Autistic traits differ from person to person and we are always learning more about autism.

Many women and girls experience push back from doctors when they ask for an autism assessment.


They’re told that they’re “too social” or “too independent” to be autistic.

The way autism is currently diagnosed is based on traits shown by young autistic boys, but women and girls can experience autism differently.

Why are autistic women and girls often misdiagnosed?

Medical Misogyny

Medical misogyny is a term used to explain the unfair treatment of women and girls when seeking healthcare.

For example: a woman who is feeling unwell asks a doctor for help, but the doctor thinks she is lying or making it sound worse than it is.

Though the medical industry has gotten better in recent years, some doctors still dismiss and minimise women’s medical concerns.

Camouflaging / Masking

An autistic person’s ability to camouflage and hide their autistic traits can make it hard to diagnose them.

Masking is a reaction to being misunderstood or bullied for being different.
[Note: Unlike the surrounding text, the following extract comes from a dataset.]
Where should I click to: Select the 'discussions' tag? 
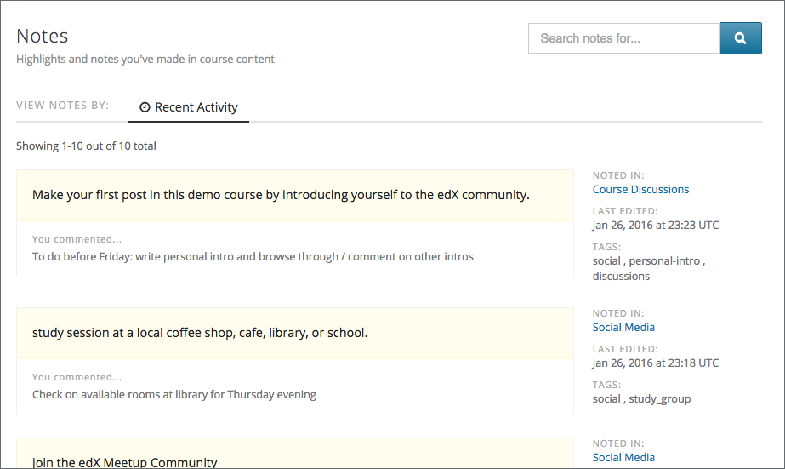pyautogui.click(x=621, y=276)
Women and girls are more likely to camouflage or mask their autistic traits without realising.

Gendered Socialisation

Women and girls are also more likely to have special interests that fit with gender stereotypes.

For example, young autistic girls may love playing with dolls, but because it’s a gender stereotype, it’s not considered a special interest.

Co-morbidity

Growing up autistic in a neurotypical world can be traumatising and may lead to mental health issues, such as depression.

Sometimes, when symptoms of depression or anxiety are noticed, it can be hard for medical professionals to see what’s underneath. This means that depression becomes the main diagnosis and the autistic traits are forgotten about.

How do we make autism diagnoses more accessible?

The idea of how an autistic person “looks” needs to change.

Diagnostic criteria needs to include all types of varying autistic traits.

Research needs to include more women and gender-diverse people.

Short-term and long-term studies need to be conducted by, for and with autistic women and gender-diverse people.

Medical professionals need to learn more about neurodiversity and how it has grown over the years.

The average age for women to get diagnosed with autism is mid-30s.

Schools and families need more tools to help observe and talk about neurodiversity, so that autistic people get help sooner.

The future for autistic women and girls

Receiving an autism diagnosis can be life-changing.

Many women and girls understand themselves better after diagnosis and feel empowered.

They have a better quality of life because they can seek the support they need.

How did receiving a diagnosis change your life?

Let’s pave the way for stronger understanding and accessibility in neurodiverse healthcare.